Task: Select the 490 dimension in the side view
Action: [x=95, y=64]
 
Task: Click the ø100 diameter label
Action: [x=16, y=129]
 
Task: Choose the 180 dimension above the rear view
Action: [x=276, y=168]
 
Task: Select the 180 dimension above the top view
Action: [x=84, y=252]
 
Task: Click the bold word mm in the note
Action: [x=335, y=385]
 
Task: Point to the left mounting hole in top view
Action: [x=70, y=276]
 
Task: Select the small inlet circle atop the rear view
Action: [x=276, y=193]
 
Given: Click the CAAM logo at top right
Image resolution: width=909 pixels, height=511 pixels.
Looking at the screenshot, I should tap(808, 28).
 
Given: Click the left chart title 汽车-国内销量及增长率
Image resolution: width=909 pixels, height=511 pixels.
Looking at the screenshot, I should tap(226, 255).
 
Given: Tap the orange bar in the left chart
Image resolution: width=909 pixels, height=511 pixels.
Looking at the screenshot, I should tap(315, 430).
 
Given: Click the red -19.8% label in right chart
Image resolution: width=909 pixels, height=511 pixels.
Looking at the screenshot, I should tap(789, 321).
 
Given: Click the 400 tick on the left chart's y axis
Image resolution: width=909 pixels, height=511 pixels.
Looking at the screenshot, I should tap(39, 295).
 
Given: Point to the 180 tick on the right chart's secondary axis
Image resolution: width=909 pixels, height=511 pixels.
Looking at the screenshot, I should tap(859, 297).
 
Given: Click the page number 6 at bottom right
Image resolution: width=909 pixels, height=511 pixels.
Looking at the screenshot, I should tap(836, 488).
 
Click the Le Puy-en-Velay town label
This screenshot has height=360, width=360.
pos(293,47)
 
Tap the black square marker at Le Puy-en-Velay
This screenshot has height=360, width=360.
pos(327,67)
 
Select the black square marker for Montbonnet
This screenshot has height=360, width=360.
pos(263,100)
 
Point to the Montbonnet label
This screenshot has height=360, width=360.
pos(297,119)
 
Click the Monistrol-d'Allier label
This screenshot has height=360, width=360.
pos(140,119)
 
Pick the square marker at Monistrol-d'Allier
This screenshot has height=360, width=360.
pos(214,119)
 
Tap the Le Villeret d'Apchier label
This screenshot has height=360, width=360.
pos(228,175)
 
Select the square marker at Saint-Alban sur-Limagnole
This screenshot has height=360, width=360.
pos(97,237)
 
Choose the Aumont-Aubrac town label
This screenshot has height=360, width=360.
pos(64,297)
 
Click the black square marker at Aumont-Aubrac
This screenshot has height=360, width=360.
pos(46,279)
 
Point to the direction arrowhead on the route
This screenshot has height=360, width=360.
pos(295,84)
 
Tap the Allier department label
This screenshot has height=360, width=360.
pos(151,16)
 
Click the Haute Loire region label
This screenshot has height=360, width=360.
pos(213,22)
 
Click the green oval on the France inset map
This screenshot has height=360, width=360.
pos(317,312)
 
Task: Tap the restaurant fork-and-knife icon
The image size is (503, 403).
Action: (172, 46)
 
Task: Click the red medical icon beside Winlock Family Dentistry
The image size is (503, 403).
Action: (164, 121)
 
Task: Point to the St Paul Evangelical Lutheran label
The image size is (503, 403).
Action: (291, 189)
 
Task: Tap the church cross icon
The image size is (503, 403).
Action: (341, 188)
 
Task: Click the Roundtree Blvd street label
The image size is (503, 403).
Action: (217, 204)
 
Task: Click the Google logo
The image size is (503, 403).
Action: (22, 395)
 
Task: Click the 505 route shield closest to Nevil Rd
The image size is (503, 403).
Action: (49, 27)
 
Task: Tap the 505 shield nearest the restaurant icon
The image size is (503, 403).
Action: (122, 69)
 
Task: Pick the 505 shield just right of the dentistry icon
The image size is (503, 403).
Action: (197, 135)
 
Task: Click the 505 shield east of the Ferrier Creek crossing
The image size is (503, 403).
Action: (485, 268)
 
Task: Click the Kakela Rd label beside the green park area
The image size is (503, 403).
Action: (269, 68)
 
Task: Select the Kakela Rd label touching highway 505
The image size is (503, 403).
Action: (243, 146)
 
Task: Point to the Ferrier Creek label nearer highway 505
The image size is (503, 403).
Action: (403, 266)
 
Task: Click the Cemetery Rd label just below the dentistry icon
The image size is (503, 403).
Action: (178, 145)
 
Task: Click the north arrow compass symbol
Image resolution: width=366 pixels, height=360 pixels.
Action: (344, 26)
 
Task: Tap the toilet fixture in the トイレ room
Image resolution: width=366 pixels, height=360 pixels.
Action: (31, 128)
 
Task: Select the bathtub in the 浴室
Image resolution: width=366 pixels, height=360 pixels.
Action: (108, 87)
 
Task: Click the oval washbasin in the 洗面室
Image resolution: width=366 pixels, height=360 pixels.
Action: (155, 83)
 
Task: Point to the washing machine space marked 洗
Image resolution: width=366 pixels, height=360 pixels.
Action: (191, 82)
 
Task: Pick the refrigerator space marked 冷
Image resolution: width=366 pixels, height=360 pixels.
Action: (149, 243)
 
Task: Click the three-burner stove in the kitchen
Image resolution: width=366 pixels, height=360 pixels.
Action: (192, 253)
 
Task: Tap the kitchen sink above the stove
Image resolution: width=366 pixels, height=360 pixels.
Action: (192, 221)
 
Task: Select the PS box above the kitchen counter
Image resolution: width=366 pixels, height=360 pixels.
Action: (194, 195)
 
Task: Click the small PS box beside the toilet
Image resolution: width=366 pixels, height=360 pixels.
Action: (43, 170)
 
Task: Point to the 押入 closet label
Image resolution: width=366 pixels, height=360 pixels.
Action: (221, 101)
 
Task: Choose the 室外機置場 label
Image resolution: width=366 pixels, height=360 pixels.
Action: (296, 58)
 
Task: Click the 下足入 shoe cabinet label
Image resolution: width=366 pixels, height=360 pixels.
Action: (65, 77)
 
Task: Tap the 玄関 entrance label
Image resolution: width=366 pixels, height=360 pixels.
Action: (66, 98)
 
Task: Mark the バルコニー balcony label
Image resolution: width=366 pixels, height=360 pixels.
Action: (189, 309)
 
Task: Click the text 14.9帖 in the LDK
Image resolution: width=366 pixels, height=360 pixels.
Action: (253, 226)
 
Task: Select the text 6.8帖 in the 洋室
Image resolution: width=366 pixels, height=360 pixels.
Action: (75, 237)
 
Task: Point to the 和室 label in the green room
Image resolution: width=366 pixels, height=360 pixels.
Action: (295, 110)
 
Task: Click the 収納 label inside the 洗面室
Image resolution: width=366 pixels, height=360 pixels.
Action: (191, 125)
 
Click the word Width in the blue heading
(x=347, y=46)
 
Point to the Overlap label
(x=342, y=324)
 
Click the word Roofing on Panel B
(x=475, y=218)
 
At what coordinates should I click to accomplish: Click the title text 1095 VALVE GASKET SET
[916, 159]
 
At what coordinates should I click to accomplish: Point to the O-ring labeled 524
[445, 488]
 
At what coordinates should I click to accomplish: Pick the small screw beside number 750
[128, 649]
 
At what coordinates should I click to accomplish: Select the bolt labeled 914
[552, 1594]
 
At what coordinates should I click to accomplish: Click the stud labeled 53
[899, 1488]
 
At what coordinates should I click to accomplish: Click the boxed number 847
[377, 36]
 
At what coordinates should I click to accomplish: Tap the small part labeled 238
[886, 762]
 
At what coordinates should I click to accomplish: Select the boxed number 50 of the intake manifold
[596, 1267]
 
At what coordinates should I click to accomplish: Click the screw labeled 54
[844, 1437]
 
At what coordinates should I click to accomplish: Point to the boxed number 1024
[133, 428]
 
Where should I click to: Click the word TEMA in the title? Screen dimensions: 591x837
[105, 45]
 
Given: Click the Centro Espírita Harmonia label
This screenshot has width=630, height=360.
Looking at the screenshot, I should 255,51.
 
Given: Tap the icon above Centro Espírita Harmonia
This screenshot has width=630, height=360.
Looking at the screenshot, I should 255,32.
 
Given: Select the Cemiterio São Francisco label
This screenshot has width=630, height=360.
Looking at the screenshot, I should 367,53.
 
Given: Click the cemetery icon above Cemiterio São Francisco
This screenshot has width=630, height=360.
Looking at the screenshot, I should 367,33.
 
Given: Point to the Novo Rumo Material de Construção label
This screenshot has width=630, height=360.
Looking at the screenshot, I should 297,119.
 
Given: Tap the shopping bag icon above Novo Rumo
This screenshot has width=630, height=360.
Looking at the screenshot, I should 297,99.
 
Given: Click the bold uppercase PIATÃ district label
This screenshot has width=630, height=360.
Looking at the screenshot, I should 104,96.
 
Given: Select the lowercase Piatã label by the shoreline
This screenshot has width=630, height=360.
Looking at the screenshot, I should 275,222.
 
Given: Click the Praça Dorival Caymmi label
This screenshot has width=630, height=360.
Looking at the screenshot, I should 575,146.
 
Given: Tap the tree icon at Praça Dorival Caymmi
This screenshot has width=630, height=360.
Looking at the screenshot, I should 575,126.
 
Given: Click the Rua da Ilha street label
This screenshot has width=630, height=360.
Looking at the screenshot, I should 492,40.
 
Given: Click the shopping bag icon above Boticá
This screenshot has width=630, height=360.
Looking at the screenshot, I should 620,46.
● ● ● ●
THE TASK: Change "marker" to "symbol" in the rows from the line with "Click the Monistrol-d'Allier label" to the line with "pos(317,312)", and give those lines again with nothing else altered.

OUTPUT:
Click the Monistrol-d'Allier label
This screenshot has height=360, width=360.
pos(140,119)
 
Pick the square symbol at Monistrol-d'Allier
This screenshot has height=360, width=360.
pos(214,119)
 
Tap the Le Villeret d'Apchier label
This screenshot has height=360, width=360.
pos(228,175)
 
Select the square symbol at Saint-Alban sur-Limagnole
This screenshot has height=360, width=360.
pos(97,237)
 
Choose the Aumont-Aubrac town label
This screenshot has height=360, width=360.
pos(64,297)
 
Click the black square symbol at Aumont-Aubrac
This screenshot has height=360, width=360.
pos(46,279)
 
Point to the direction arrowhead on the route
This screenshot has height=360, width=360.
pos(295,84)
 
Tap the Allier department label
This screenshot has height=360, width=360.
pos(151,16)
 
Click the Haute Loire region label
This screenshot has height=360, width=360.
pos(213,22)
 
Click the green oval on the France inset map
This screenshot has height=360, width=360.
pos(317,312)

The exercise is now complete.